A total of 31 patients have been enrolled. The median age was 48 years (range, 18-64). Baseline characteristics are shown in Table 1. Median follow up is 8.8 months. All patients were evaluable for response, with 28 of 31 (90%) achieving a remission, including 23 (74%) complete remission (CR) and 5 (16%) CR with incomplete count recovery (CRi) (Table 1).

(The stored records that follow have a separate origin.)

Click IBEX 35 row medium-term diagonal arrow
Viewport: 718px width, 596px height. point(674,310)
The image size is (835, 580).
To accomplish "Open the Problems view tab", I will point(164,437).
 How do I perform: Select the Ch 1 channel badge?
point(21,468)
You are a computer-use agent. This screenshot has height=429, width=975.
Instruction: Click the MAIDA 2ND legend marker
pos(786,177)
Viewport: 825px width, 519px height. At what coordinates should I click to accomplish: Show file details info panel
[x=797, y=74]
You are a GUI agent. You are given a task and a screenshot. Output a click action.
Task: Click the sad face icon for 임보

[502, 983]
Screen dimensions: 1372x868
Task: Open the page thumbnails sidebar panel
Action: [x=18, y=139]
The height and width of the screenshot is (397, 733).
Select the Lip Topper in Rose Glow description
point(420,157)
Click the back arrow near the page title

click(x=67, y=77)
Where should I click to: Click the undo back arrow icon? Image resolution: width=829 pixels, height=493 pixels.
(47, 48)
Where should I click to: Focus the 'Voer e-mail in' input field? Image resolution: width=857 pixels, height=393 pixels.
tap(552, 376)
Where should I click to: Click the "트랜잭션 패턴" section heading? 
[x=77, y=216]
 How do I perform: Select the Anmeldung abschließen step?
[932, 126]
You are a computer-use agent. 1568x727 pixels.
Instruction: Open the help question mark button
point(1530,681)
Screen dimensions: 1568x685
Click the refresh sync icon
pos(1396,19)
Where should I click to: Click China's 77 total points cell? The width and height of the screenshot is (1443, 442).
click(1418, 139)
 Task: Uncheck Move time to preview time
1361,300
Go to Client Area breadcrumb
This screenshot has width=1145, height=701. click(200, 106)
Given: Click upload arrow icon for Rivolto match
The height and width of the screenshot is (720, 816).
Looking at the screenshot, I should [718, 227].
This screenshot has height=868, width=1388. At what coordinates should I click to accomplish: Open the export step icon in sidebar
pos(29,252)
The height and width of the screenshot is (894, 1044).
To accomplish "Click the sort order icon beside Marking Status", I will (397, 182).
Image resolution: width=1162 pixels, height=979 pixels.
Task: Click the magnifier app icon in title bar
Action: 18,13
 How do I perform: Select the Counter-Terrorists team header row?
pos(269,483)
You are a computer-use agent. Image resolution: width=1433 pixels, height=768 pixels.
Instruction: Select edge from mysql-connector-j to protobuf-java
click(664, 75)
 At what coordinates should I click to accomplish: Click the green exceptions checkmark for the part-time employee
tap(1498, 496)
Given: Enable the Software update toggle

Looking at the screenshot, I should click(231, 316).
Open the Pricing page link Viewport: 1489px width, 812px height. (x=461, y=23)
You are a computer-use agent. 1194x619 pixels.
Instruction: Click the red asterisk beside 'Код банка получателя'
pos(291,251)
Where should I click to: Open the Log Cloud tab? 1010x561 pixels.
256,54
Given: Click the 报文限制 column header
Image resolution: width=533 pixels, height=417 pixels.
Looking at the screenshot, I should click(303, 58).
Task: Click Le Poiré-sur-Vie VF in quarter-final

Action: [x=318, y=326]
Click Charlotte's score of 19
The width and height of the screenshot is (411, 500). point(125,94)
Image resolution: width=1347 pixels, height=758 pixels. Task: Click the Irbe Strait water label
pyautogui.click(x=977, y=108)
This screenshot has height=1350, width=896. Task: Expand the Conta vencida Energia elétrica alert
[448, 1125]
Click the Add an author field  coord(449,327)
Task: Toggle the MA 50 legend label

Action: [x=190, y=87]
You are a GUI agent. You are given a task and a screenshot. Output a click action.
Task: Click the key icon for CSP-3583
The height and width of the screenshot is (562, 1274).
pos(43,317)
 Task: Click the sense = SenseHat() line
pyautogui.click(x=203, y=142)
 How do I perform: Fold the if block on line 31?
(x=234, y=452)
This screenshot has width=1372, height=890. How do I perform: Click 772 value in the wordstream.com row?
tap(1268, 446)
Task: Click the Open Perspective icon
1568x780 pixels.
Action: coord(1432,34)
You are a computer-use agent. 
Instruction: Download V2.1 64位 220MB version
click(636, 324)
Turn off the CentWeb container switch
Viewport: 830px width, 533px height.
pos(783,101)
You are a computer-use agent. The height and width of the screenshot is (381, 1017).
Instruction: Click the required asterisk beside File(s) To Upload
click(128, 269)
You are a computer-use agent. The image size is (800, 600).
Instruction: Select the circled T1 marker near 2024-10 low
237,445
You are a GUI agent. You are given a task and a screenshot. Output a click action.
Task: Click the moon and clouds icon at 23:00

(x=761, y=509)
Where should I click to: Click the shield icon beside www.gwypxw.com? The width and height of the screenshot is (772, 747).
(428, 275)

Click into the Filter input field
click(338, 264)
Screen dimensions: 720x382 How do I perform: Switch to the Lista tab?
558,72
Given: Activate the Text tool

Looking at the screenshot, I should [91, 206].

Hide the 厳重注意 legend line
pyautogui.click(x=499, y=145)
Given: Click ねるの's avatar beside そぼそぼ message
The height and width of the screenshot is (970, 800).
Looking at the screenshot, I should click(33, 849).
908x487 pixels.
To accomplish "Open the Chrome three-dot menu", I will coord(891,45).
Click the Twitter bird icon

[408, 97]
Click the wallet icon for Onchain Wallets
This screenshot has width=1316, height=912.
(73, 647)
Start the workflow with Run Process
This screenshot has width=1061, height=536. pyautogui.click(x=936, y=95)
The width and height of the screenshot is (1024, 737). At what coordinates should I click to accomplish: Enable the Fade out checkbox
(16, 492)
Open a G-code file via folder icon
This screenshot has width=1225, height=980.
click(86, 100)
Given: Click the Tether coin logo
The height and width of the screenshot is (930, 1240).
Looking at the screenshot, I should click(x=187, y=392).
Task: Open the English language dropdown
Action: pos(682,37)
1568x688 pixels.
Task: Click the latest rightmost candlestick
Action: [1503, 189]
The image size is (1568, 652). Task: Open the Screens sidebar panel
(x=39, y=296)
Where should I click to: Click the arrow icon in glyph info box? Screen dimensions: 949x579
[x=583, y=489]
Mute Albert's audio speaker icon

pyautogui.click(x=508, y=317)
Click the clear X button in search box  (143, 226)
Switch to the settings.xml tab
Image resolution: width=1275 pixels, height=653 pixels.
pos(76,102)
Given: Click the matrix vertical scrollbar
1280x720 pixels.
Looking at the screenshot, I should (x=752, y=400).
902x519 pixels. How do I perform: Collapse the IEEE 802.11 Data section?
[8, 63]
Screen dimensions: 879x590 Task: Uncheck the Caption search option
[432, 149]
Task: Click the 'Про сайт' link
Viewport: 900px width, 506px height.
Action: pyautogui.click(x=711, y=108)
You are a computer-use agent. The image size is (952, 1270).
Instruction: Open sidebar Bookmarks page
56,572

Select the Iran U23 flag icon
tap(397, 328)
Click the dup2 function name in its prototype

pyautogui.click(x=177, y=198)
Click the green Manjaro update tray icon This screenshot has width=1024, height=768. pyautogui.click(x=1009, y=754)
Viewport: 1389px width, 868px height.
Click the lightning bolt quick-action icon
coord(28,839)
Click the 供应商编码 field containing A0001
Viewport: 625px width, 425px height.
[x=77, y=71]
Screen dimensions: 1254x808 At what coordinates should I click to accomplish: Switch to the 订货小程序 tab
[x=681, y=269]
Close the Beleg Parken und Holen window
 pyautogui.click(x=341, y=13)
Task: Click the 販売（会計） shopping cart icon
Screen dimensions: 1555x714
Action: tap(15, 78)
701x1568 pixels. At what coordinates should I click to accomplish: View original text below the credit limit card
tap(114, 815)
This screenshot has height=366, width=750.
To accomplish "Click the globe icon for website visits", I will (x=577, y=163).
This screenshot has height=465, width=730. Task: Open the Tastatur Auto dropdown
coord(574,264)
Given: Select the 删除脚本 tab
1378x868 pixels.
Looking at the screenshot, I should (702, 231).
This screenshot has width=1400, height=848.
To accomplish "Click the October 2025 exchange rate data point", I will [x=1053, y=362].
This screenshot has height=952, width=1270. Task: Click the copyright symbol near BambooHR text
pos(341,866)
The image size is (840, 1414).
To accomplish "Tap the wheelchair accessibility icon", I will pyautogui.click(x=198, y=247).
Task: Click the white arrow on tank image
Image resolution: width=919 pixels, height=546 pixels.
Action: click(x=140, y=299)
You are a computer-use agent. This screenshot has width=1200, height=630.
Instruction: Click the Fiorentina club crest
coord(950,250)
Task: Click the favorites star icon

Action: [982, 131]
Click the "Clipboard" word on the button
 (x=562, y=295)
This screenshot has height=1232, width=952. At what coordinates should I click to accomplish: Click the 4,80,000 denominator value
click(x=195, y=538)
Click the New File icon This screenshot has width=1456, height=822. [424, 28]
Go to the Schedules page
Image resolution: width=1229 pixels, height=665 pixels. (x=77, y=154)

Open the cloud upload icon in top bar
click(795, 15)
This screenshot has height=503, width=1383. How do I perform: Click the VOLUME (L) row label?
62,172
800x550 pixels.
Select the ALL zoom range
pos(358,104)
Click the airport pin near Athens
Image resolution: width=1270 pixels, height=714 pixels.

Of the 2 patients that did not respond, one was ELN adverse risk with TP53 mutation and complex karyotype, the other was ELN favorable risk with a t(8;21) translocation and mutations in IDH1 and JAK2. At time of initial response assessment 19 of 30 (63%) had undetectable MRD, with another 4 patients (77%) becoming MRD negative overall. Median cycles until response was 1 (range: 1 - 2), and patients have received a median of 2 cycles (range: 1 - 5). Median time to absolute neutrophil count ≥ 1000/µL was 32 days (range: 18 – 49) and platelet count ≥ 50k and 100k/µL were 29 days (range: 17 – 61) and 32 days, respectively after induction. 8 patients received FLT3 inhibition (FLT3i) in addition to CLIA and venetoclax, 7 (88%) with gilteritinib and 1 (12%) with midostaurin. Within this subset, there were 6/8 (75%) CR and 1 CR (12%) (Table 2). Median overall survival (OS) for those receiving FLT3i is not yet reached (95% CI: 0.79 – NE months). Median duration of response for the entire cohort is not reached. At 6 and 12 months 87% of responders had an ongoing response (SE=9%). 18 of 28 (64%) of responders received an allogeneic stem cell transplant. Median OS has not been reached, with 6- and 12-month rates of OS 93% (SE=5%) and 81% (SE=9%), respectively (Figure 1). Median OS in all ELN risk categories has not yet been reached, with 6 month OS of 91% (SE=9%), 100% (SE=NA), and 83% (SE=15%) in favorable, intermediate, and adverse risk groups, respectively (Figure 2). Median event free survival (EFS) has not been reached, with 6- and 12-month rates of EFS are 90% (SE=5%) and 79% (SE=9%), respectively. Overall the regimen was well tolerated, with an acceptable toxicity profile. Tumor lysis syndrome was not seen. The most common Grade >/= 3 adverse events were neutropenic fever, pneumonia, nausea, and liver transaminitis. There was one induction death in the FLT3i cohort and none with CLIA + venetoclax.

Conclusion

Venetoclax added to CLIA was safe and highly effective in newly diagnosed pts with AML and high risk MDS, including patients with FLT3-mutated AML and adverse risk by ELN or IPSS-R. The addition of FLT3i may be associated with delayed count recovery. CLIA plus venetoclax provided high rates of durable MRD negative remissions and encouraging event-free and overall survival across prognostic subgroups.